Crimes sexuels : vers l’abandon de la prescription ? (par Marie Delarue)
C’est l’histoire d’une dame qui pousse la porte d’un hypnotiseur. À peine abandonnée sur le canapé, la cervelle sous l’emprise de la voix murmurante du monsieur, il lui revient
tout d’un coup comme un train dans la gueule le viol qu’elle a (aurait ?) subi à l’âge de 5 ans.
Elle réfléchit encore deux ans, puis porte plainte en 2011. En avril de l’année suivante, le juge d’instruction rend une ordonnance constatant la prescription des faits, confirmée en janvier 2013 par la cour d’appel de Poitiers. Peut-être a-t-il songé aussi, ce brave homme, que les faits, passé ce délai, seraient difficiles à établir…
La dame s’est trouvé là une grande cause à défendre : sa séance
d’hypnose lui a conféré le statut aujourd’hui si enviable de victime et celui, tout aussi noble, de croisée de la Vertu. Aidée des associations de défense des femmes, elle a porté l’affaire en
cassation où elle devait être examinée ce mercredi 5 novembre, réclamant qu’il n’y ait aucune prescription en matière de crime sexuel.
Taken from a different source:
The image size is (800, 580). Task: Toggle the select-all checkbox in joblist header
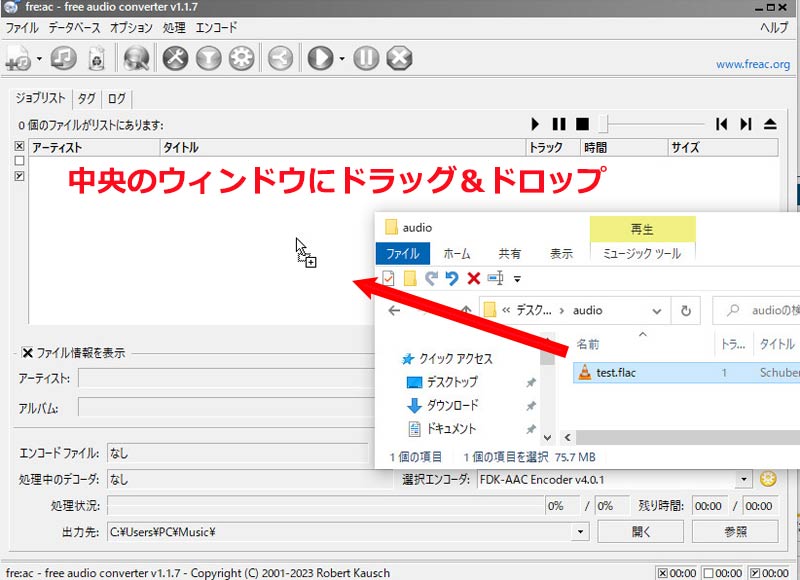pos(20,146)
Son avocat, nous dit Le Nouvel Obs, le très empathique Me Gilles-Jean Portejoie (c’est lui qui défend la mère de la petite Fiona), « s’appuie sur la jurisprudence de la Cour de cassation concernant des infractions comme l’abus de bien social, dont le délai de prescription ne court qu’à partir de la découverte des faits et non de leur commission ». À ceci près, cher Maître, que les songes sous hypnose sont un peu plus fumeux que les fausses factures et détournements de fonds.
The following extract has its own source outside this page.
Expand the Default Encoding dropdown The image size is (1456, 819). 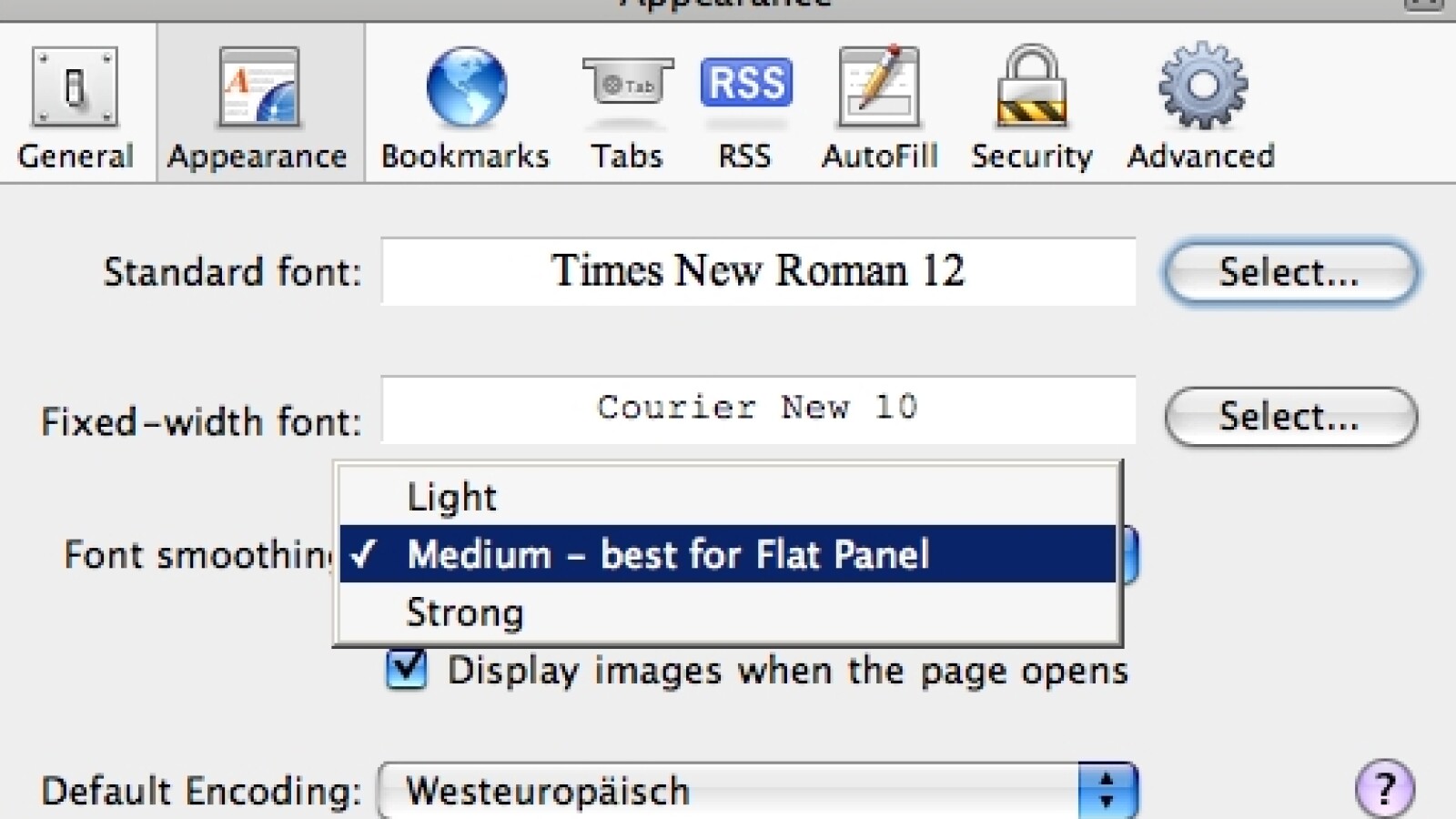pos(728,790)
Le droit français étant fondé sur l’aveu et la preuve, il n’y a guère que les nœuds au cerveau de la dame pour attester de la véracité ou non des faits. La preuve du crime, nous
assure-t-on, serait justement qu’elle l’avait oublié durant 35 ans. « L’amnésie traumatique », dit l’avocat, est « tout à fait compatible avec les connaissances
actuelles de l’évolution à l’âge adulte des abus sexuels subis dans l’enfance ». Sur quoi la dame renchérit : « Pour les victimes de ce type d’abus, le droit à l’oubli
n’existe pas, on porte les stigmates toute sa vie. » Peut-être que oui, peut-être que non. Un certain Boris Cyrulnik, dont la petite enfance d’enfant juif ballotté dans la guerre fut
loin d’être rose, a justement construit tout son travail de psychiatre sur le concept de « résilience » (renaître de sa souffrance). Même si la victimisation est fort à la
mode, nous ne sommes pas, Dieu merci, réduits à nos souffrances passées ! Sans oublier qu’il n’est pas exclu, ici, que les souffrances en question soient autre chose qu’une suggestion sous
hypnose.
La dame, à l’évidence, s’est trouvé là une belle raison d’être. Si elle n’obtient pas gain de cause devant la Cour de cassation, elle ira devant la Cour européenne des droits de l’homme. (Avec une indemnisation de la France à la clé ?) Non mais.